Given that claims directed to the genus (methods for eliminating 8,14-dihydroxys) can be anticipated or rendered obvious by references disclosing the species (methods for eliminating either the 8α or 8β form of 8,14-dihydroxy), we agree with the Board that the method described in claim 96 would have been obvious.

Chapman's attempt to smoke Casner failed. PBAI ruling affirmed.

Posted by Patent Hawk at March 11, 2009 3:52 PM | Prior Art

Comments

The IPBiz blog has picked up and is running with this case, and its owner is interested in the way the EPO handles obviousness.

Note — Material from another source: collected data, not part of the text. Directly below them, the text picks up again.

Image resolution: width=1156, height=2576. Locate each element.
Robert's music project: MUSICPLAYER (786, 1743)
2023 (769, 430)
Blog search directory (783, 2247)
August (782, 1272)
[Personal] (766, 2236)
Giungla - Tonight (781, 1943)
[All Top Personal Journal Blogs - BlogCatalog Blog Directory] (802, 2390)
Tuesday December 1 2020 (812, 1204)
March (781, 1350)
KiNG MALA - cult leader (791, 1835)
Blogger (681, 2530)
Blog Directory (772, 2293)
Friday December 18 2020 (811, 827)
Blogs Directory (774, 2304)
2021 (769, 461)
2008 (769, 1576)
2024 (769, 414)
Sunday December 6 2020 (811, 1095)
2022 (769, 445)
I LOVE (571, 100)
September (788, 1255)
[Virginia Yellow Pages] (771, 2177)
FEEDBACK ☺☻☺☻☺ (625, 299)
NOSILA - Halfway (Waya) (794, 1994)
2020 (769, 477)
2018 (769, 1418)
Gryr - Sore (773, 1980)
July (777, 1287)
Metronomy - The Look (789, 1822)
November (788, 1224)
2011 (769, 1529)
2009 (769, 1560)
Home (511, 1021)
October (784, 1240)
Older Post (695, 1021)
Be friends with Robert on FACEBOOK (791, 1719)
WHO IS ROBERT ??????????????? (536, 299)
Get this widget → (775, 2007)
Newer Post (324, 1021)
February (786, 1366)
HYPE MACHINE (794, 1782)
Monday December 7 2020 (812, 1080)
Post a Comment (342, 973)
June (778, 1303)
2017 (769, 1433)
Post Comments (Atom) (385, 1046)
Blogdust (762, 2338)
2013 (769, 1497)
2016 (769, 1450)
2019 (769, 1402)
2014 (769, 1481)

But as an anonymity, I can't post to IPBiz, so I'll post here instead.

The Rader dissent in this "Chapman" case detects what in Europe we call a "problem invention". But that doesn't provide any indication that Rader favours the European "Problem and Solution Approach" to obviousness. Probably, like nearly everybody else, he hasn't begun to ponder whether it is worth looking at, from the point of view of adopting it. Instead, Rader finds support in old domestic US jurisprudence for recognising the non-obviousness of a "problem invention".